____ AVAILABLE DATA
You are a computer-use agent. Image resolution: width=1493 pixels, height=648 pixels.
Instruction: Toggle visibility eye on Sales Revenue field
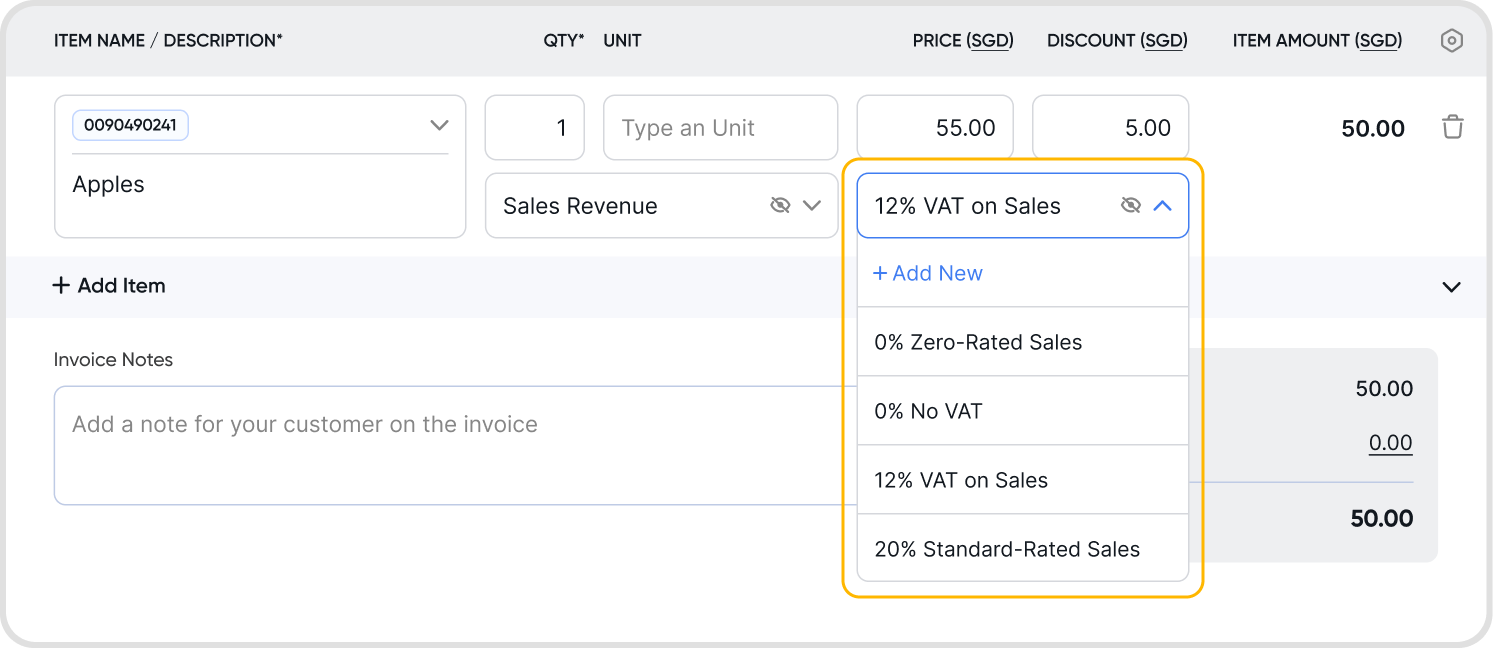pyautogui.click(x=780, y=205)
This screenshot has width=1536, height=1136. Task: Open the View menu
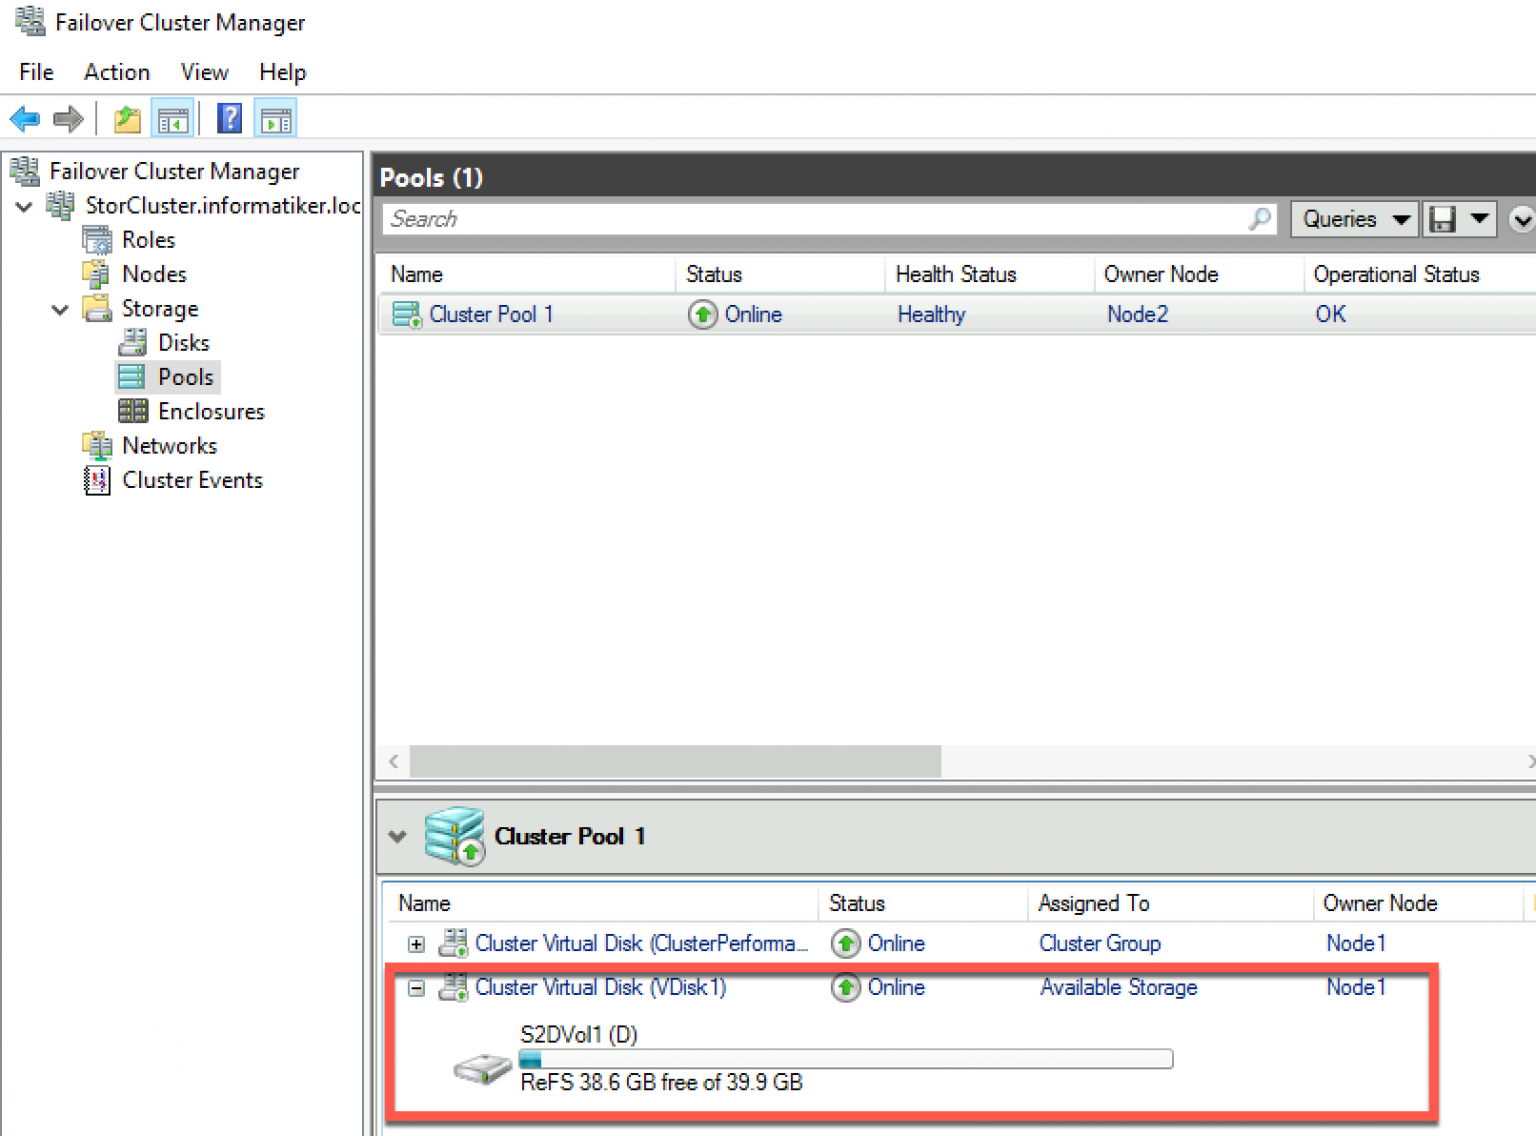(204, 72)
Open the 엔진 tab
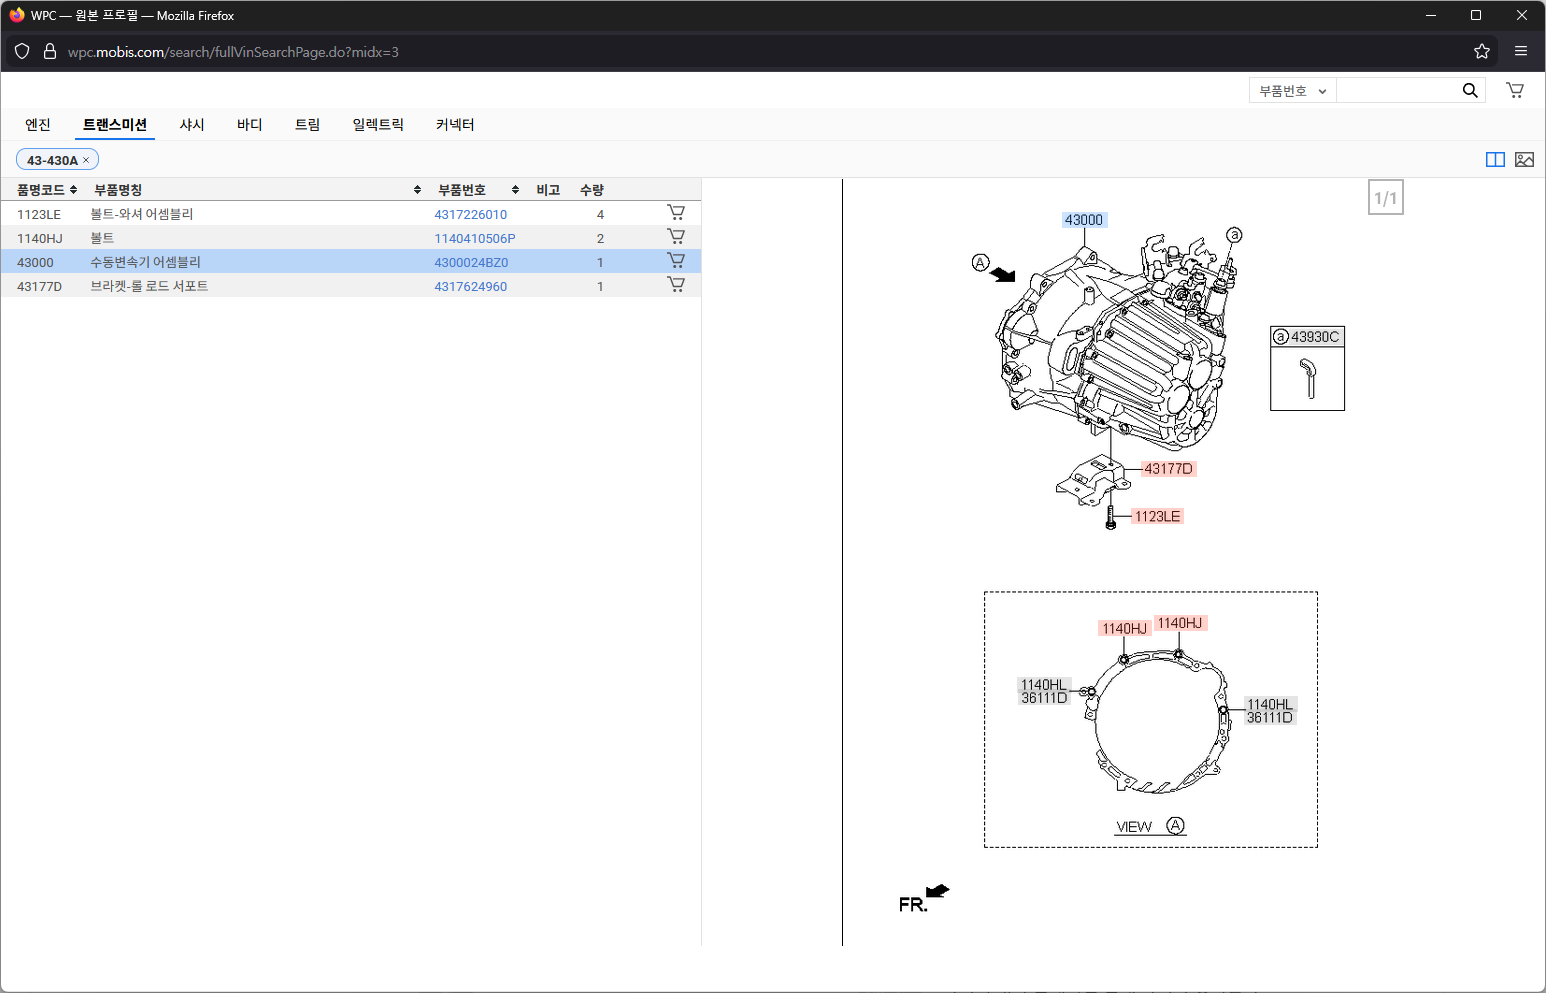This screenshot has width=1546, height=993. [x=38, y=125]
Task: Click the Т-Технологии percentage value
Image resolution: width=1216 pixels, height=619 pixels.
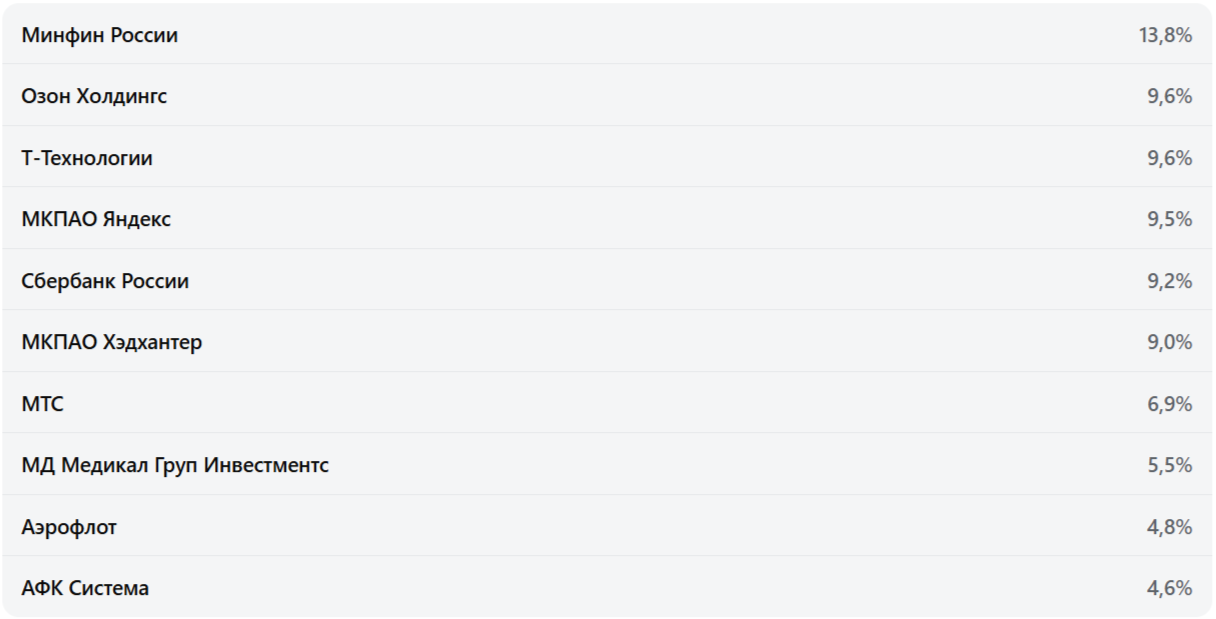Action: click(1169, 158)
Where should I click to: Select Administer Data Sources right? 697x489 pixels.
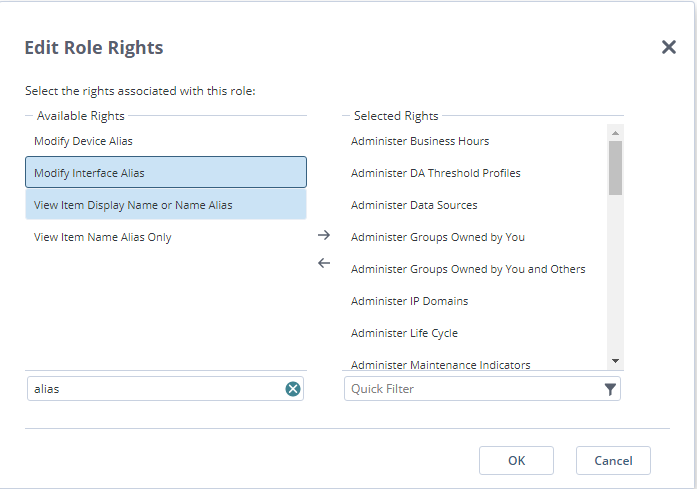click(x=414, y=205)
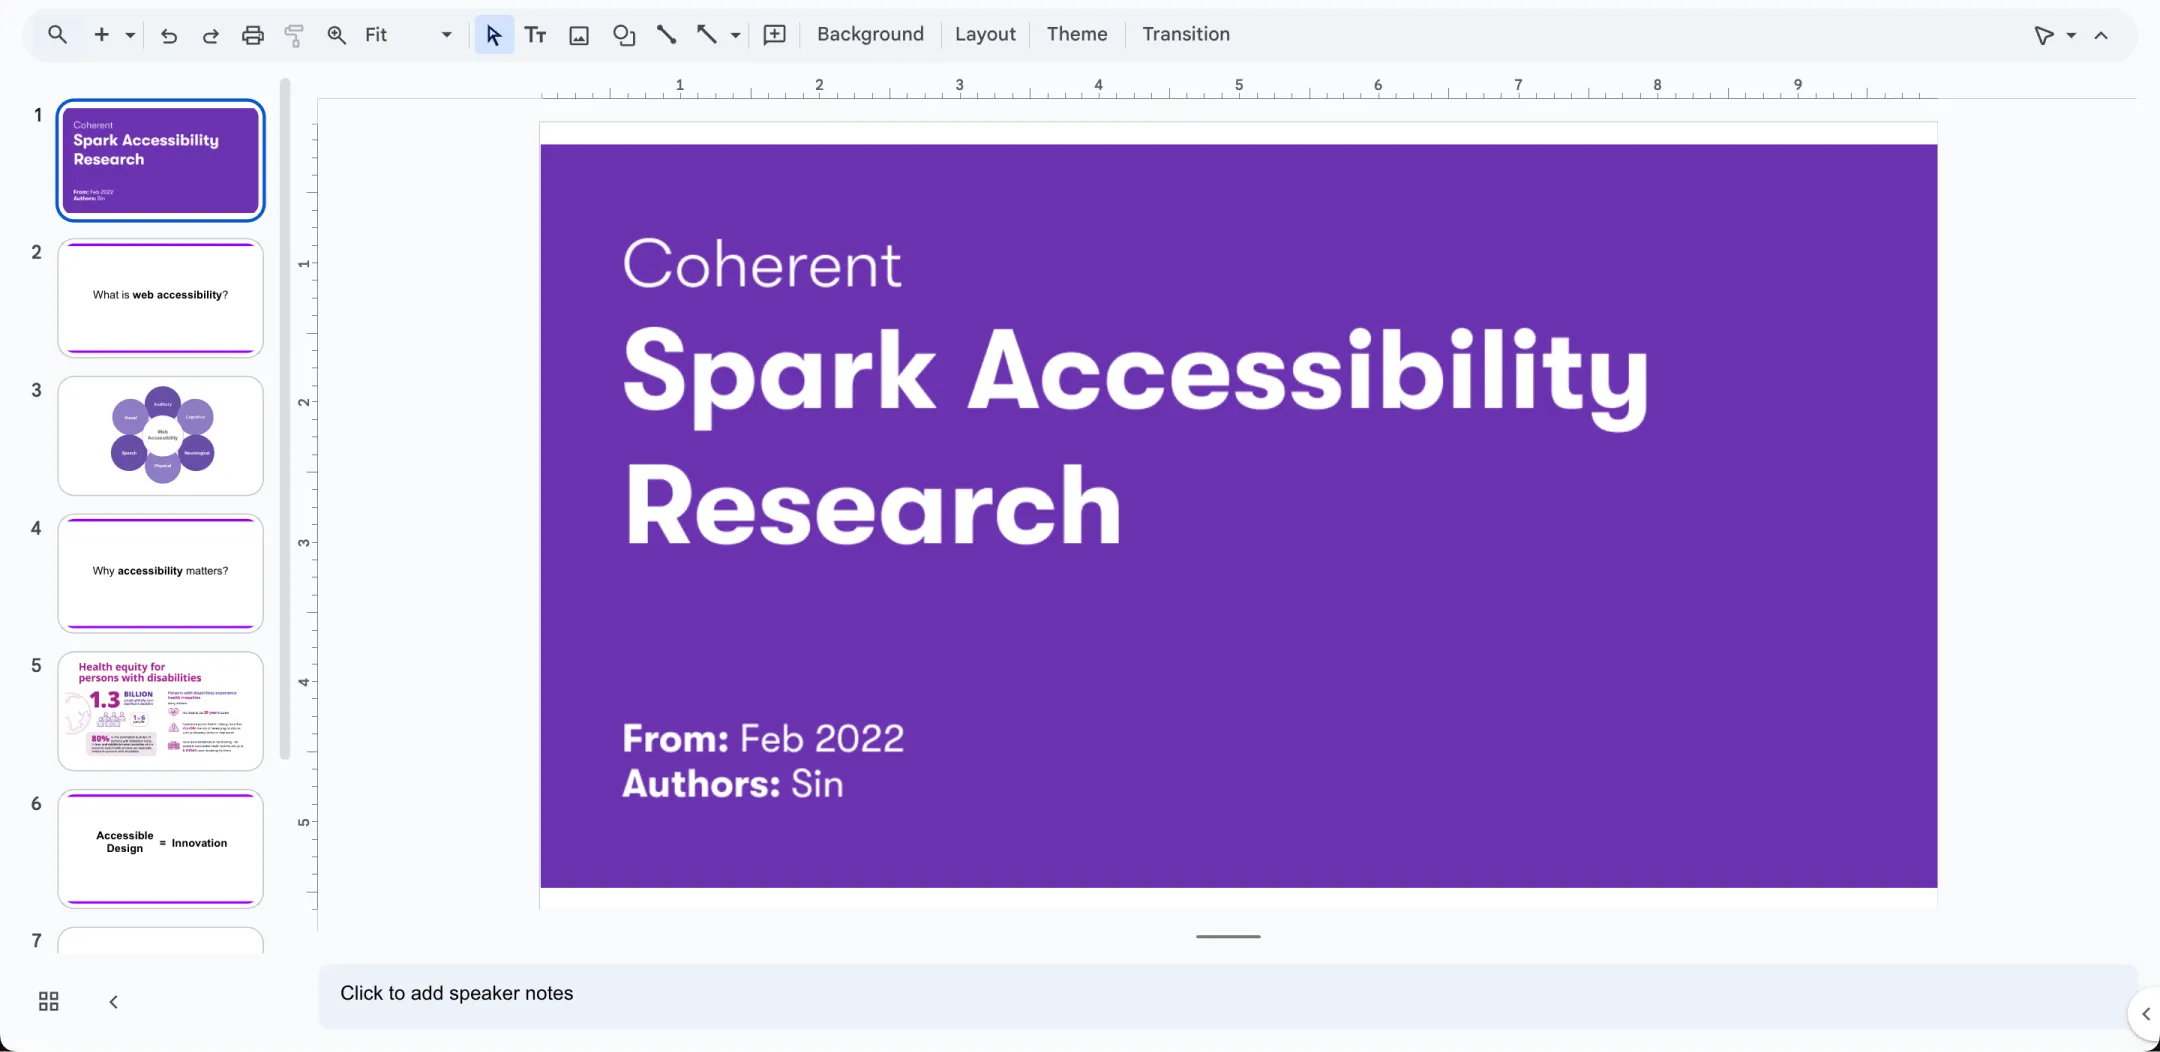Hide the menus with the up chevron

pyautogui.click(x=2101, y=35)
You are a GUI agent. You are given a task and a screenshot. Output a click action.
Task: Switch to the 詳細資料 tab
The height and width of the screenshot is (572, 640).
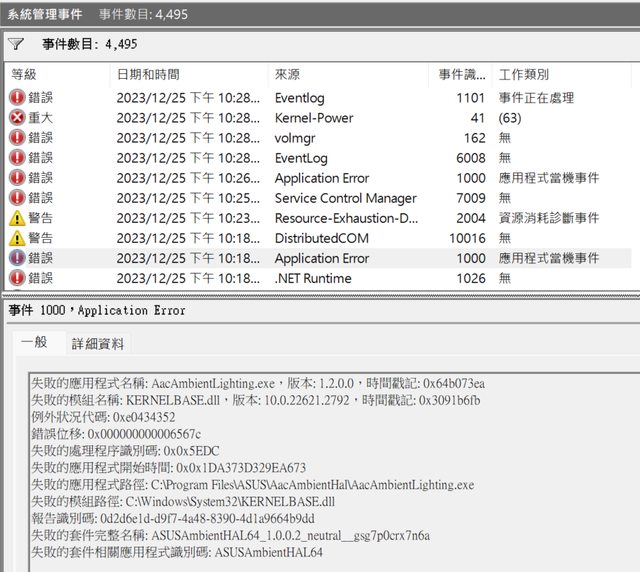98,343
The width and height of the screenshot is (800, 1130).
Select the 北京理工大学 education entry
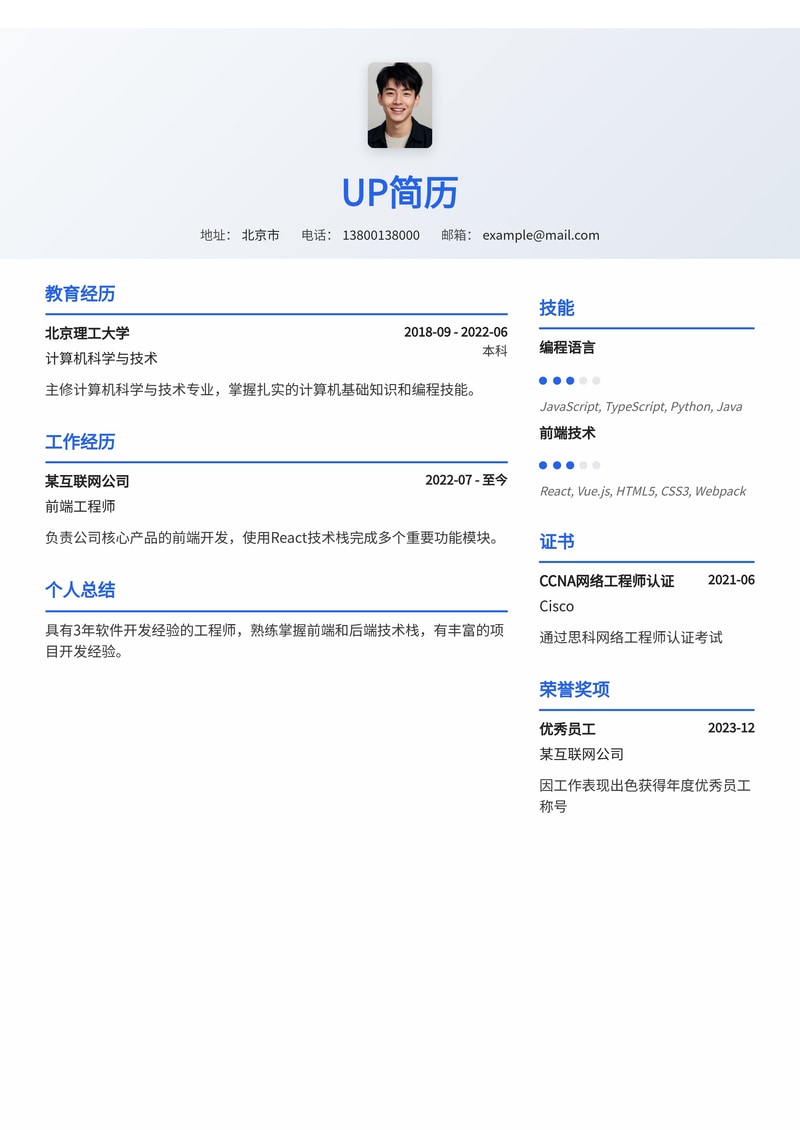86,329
________
* _YOUR INSTRUCTIONS_:
In the listing above, retype exactly, and only, the lines from the one containing "The height and" through the last line, both included. Omit the pictures.

* _RESPONSE FOR THIS EXERCISE_:
The height and width of the screenshot is (572, 640).
98,343
The width and height of the screenshot is (800, 1130).
Select the 北京理工大学 education entry
86,329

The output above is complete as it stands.